On September 1, 2022, the central government granted in-principle approval for three such parks located in Andhra Pradesh, Gujarat, and Himachal Pradesh, to support domestic API and bulk drug production.

These projects have a combined outlay of more than INR 63.06 billion (US$701.6 million), supported by up to INR 30 billion (US$333.5 million) in central government incentives.

State-level incentives for bulk drug parks

In addition to central support, several states offer supplementary incentives to attract investment into bulk drug parks. These may include:

  • Goods and services tax (GST) reimbursement for a defined period
  • Interest subsidies on eligible loans
  • Exemptions on stamp duty and registration fees
  • Concessional power and water tariffs
  • Single-window mechanisms for faster approvals

Strengthening critical API capacity in India

The PLI Scheme for Bulk Drugs aims to create domestic capacity for critical APIs, KSMs, and drug intermediates, thereby reducing dependence on single-source imports for essential medicines.

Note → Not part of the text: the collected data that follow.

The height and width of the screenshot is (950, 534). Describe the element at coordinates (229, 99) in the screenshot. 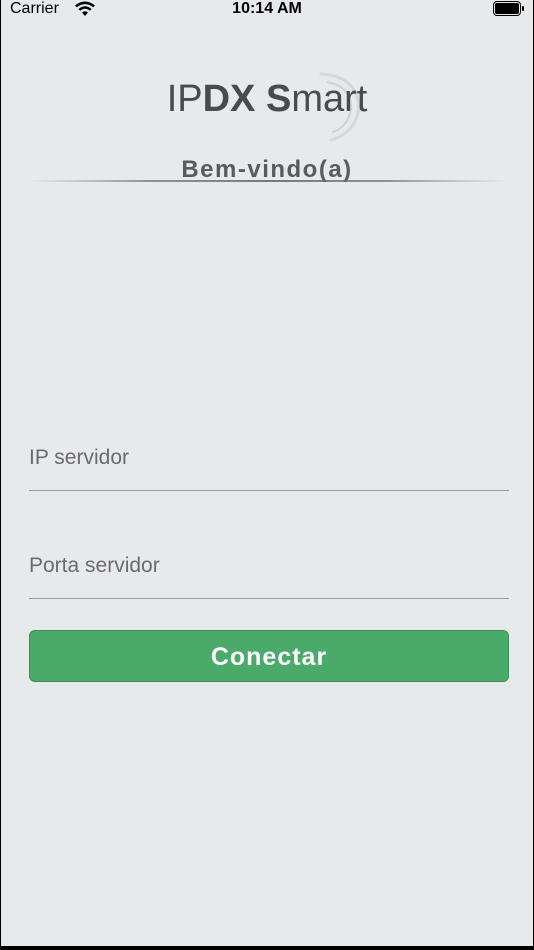

I see `logo-part-dx: DX` at that location.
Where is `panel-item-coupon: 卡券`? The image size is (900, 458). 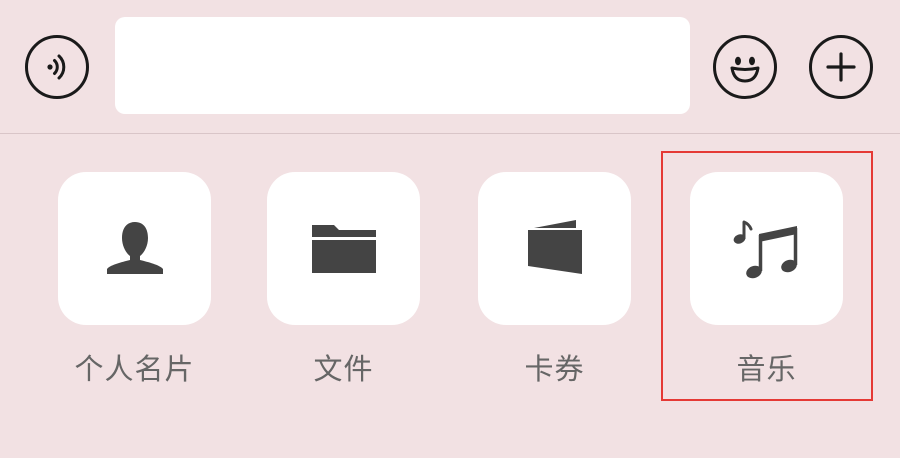
panel-item-coupon: 卡券 is located at coordinates (553, 297).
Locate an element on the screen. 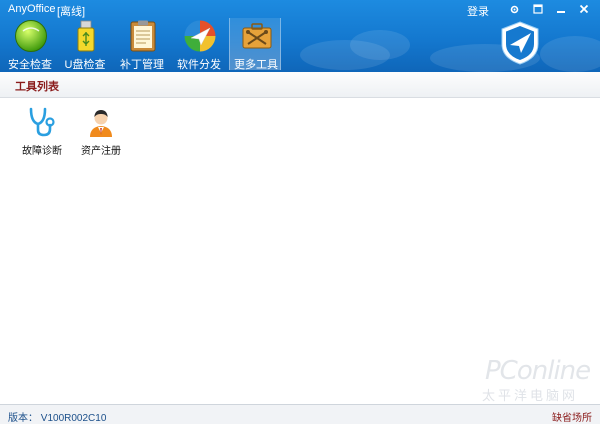 The height and width of the screenshot is (424, 600). toolbar-usb-check: U盘检查 is located at coordinates (85, 44).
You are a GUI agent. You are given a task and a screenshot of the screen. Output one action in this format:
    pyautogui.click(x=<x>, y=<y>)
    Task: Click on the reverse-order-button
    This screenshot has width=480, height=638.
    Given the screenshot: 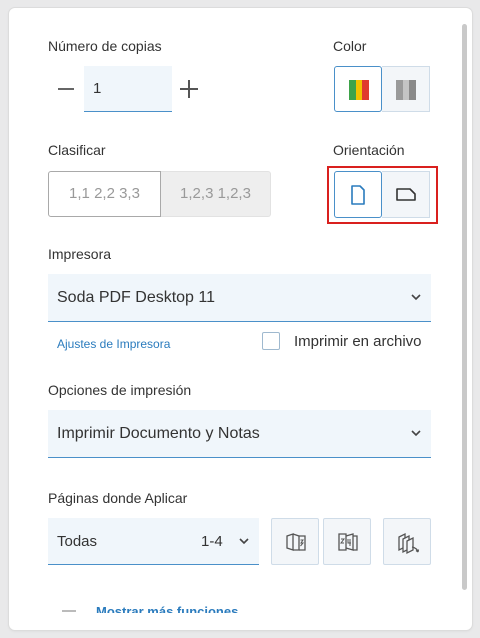 What is the action you would take?
    pyautogui.click(x=347, y=542)
    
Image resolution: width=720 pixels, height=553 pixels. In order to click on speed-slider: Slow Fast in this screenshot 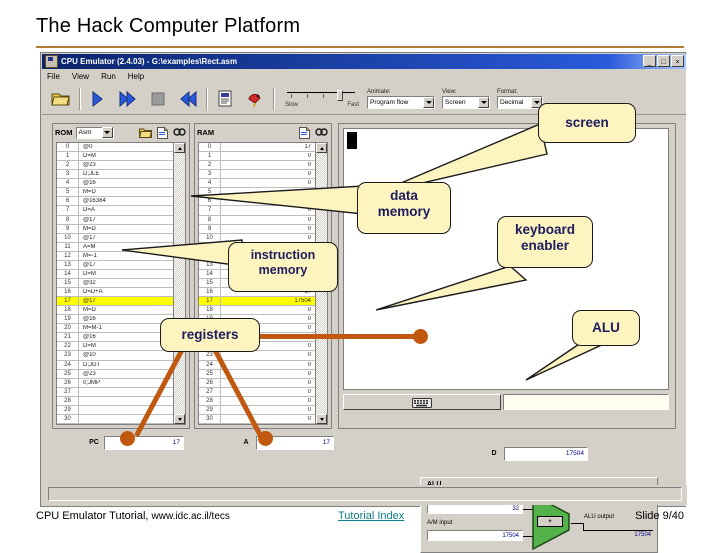, I will do `click(322, 98)`.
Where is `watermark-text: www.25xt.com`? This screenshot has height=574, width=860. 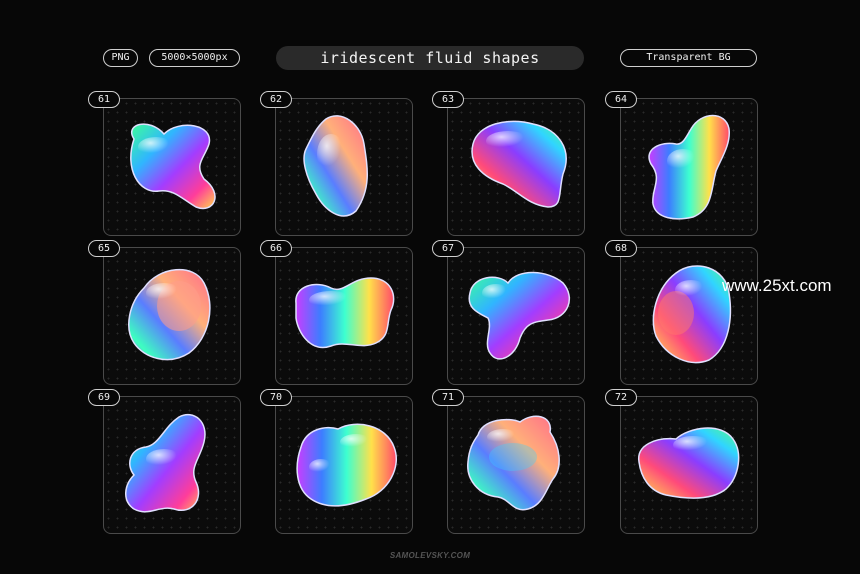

Financial and production outcomes (as of September, 2025)

  • Scheme outlay: INR 69.40 billion
  • Investment committed: INR 43.29 billion
  • Investment achieved: INR 47.63 billion
  • 26 APIs/KSMs/DIs now have domestic production capability
  • Sales: INR 23.15 billion
  • Exports: INR 5.08 billion
  • Import savings: INR 18.07 billion

The scheme runs through FY 2029-30.

Driving high-value pharmaceuticals manufacturing 

Complementing the bulk drug initiative, the broader PLI Scheme for Pharmaceuticals aims to scale India’s capabilities in advanced and high-value pharmaceutical products. The scheme prioritizes sectors such as biopharmaceuticals, complex generics, patented and near-patent-expiry drugs, and other high-technology therapies, positioning India to move further up the global value chain.

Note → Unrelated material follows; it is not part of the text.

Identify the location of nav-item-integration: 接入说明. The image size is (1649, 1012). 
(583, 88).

Investment and output (as of September 2025)

  • Scheme outlay: INR 150 billion (US$1.66 billion)
  • Committed investment: INR 172.75 billion (US$1.92 billion)
  • Actual investment: INR 408.90 billion (US$4.54 billion)
  • 726 APIs/KSMs/DIs being manufactured
  • 191 products produced in India for the first time
  • Cumulative domestic sales: INR 261.23 billion (US$2.9 billion)

The scheme will continue until FY 2028-29.

Conclusion

Through coordinated efforts across PLI schemes and bulk drug park infrastructure, India is rapidly advancing toward pharmaceutical self-reliance. The reopening of applications for critical APIs like Meropenem and Ritonavir is a strategic reinvestment in domestic capacity. Together, these initiatives are reducing import dependence, strengthening supply-chain resilience, and positioning India as a more robust and competitive player in the global pharmaceutical industry.